The officials of the Tax Agency in Catalonia are in suspense due to the “very serious” consequencesthey say, that it will have for the common tax system, for the fight against fraud, and for the AEAT officials in that community, the materialization of the announcement that Salvador Illa, president of the Generalitat, made yesterday in the Catalan parliament, when He promised to “multiply by four” the resources that the Catalan Tax Agency (ATC) now has to meet the deadlines of the agreement he reached with ERC for his investiture.
Under this agreement, the Generalitat will progressively assume all taxes collected in that autonomous community, until assuming the fiscal independence what the independentists would want. The first milestone will be for the Generalitat to take charge of the 2025 income tax declaration (IRPF) campaign, and from there on the VAT, Inheritance and all other taxes that the Tax Agency now collects, until it is completely gone. of the common regime.
Logically, to go from collecting 4,705 million euros annually – what the ATC collected in 2023, according to the organization’s activities report – to 53,543 million, which is what the State collected in Catalonia last year (19.68% of the state total), more budget and personnel are needed; exactly, those that the AEAT has in Catalonia.
The ATC has a budget of just over 92 million euros and 852 employees, which if what the Catalan president promises is fulfilled would have to increase the budget to 370 million and 3,400 employees; It is not by chance that the planned number of employees is close to those assigned to the Tax Agency in Catalonia, 3,800.
Although Illa did not give more details yesterday, the Association of State Treasury Inspectors (IHE), the union’s main organization, assumes that they will try to transfer their members to the Catalan administration. They will do it like this “necessarily, because it cannot be any other way,” The association has explained to ABC, which considers the pact “an outrage.”

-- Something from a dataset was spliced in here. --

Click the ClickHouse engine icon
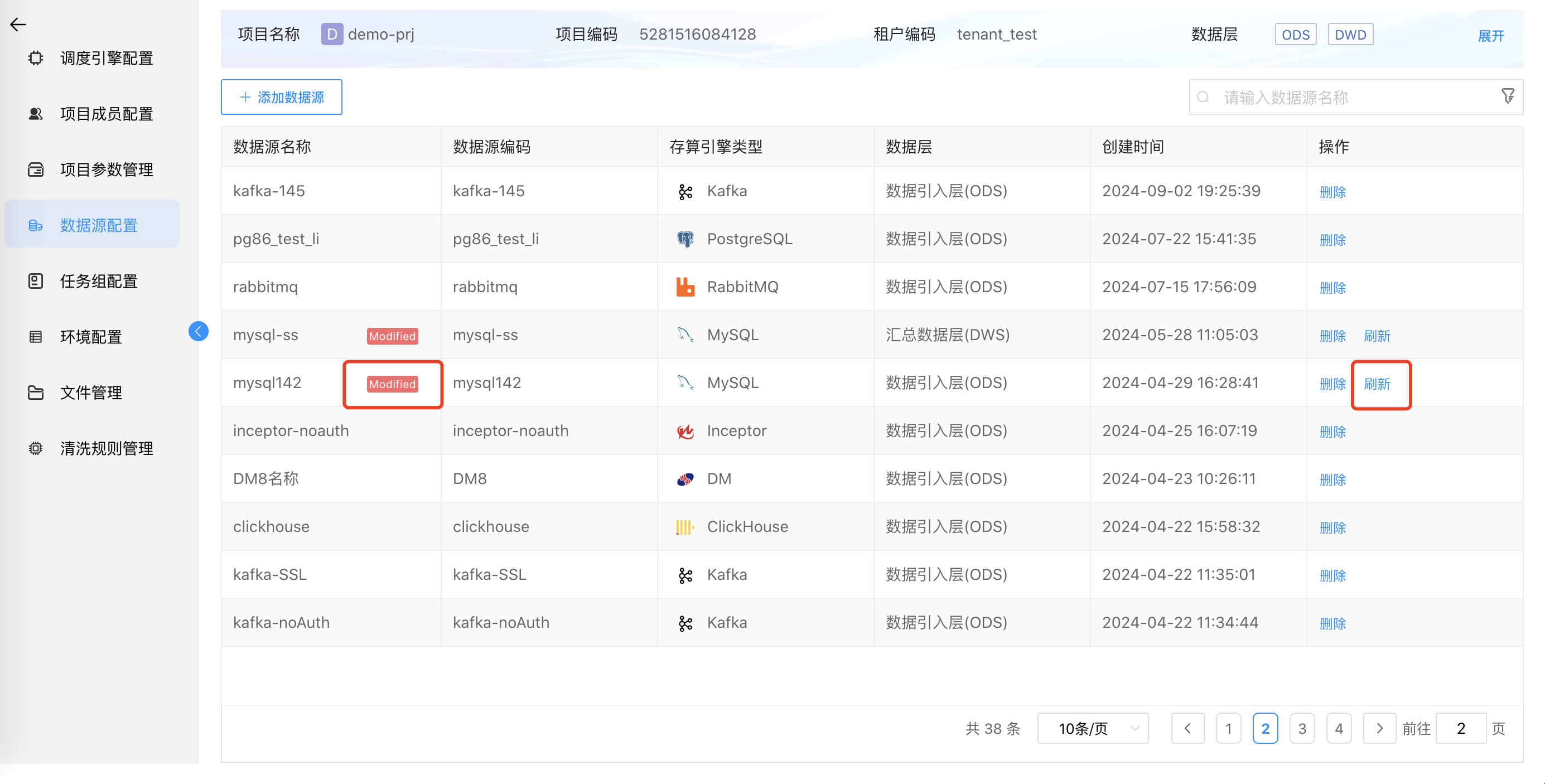This screenshot has height=784, width=1545. (685, 527)
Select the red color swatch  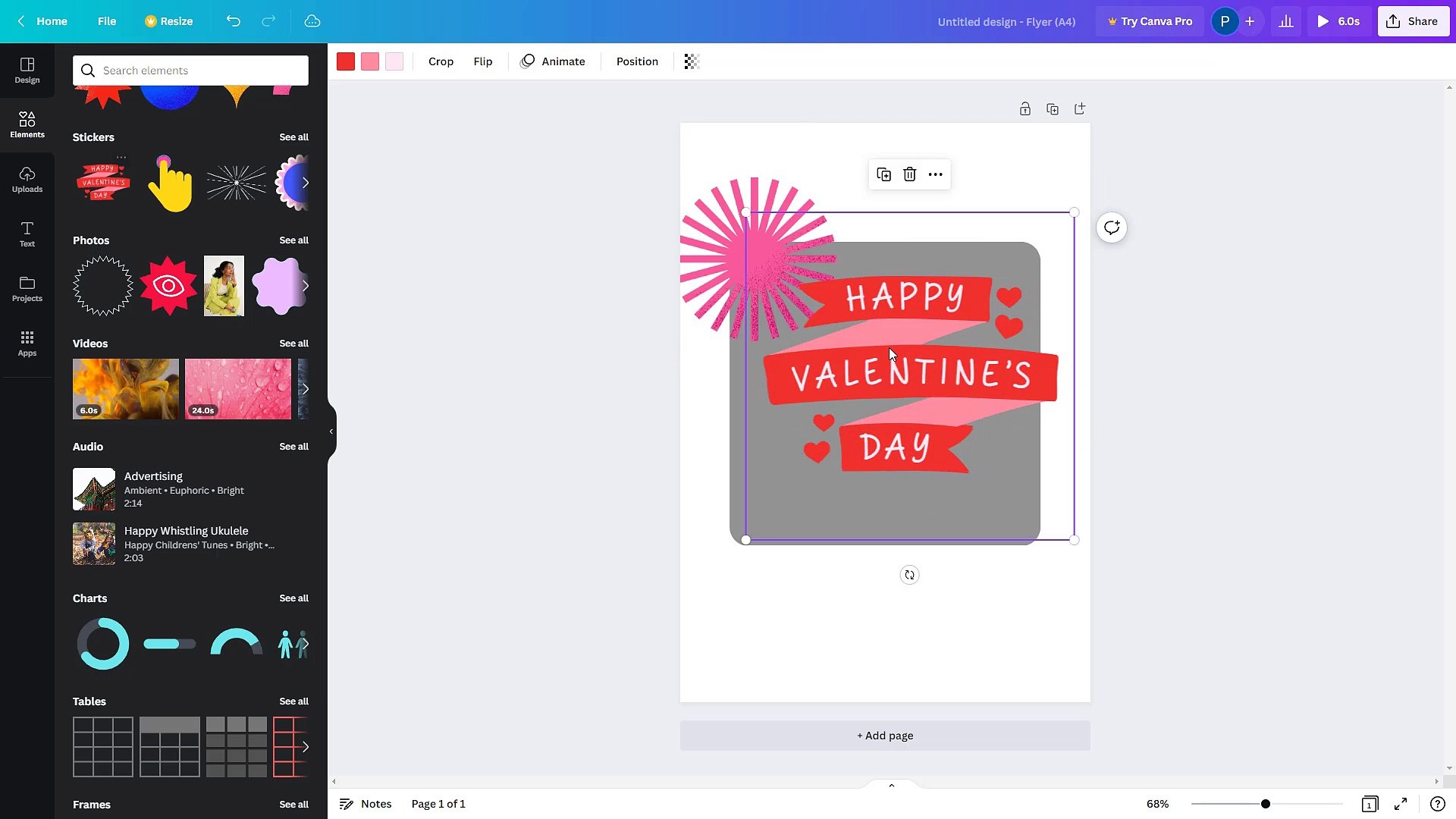(346, 61)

Firstly, because it places officials in a framework of legal uncertainty. As José María Peláez, spokesperson for the IHE, already explained to ABC, those represented have the feeling that an “earthquake” is coming upon them over which they have no control. Furthermore, he argues, the transfer is impossible because it cannot be done against the will of the inspectors, the majority of whom “they would not want to stay in Catalonia”, He explained, because they come from other autonomous communities since there “there is no opposition culture.”
‘Chunking’ the Tax Agency
Along the same lines, Gestha, the union of Treasury technicians, explained that something similar would happen with lower-ranking officials, since the data managed by the union indicates that the majority of them would refuse to join the Catalan agency; What’s more, among its constituents the transfer demands are already higher than in other communities, explained the Gestha spokesperson, José María Mollinedo.
There are many times that the IHE and Gestha have warned against the transfer of taxes to Catalonia, and not only because of the problems it would cause for officials. Both organizations agree: deliver the “key to the box”as they say, goes against the Constitution, which only recognizes the singularity of the regimes of the Basque Country and Navarra.
Furthermore, the IHE insisted yesterday for the umpteenth time, the transfer will seriously reduce the AEAT’s ability to fight fraud, for example, due to the departure of the tax information system and so many other common mechanisms. In other words, leaving the common fund of a community that represents 19% of Spanish GDP would be like opening an informational “black hole,” concluded the spokesman for the inspectors.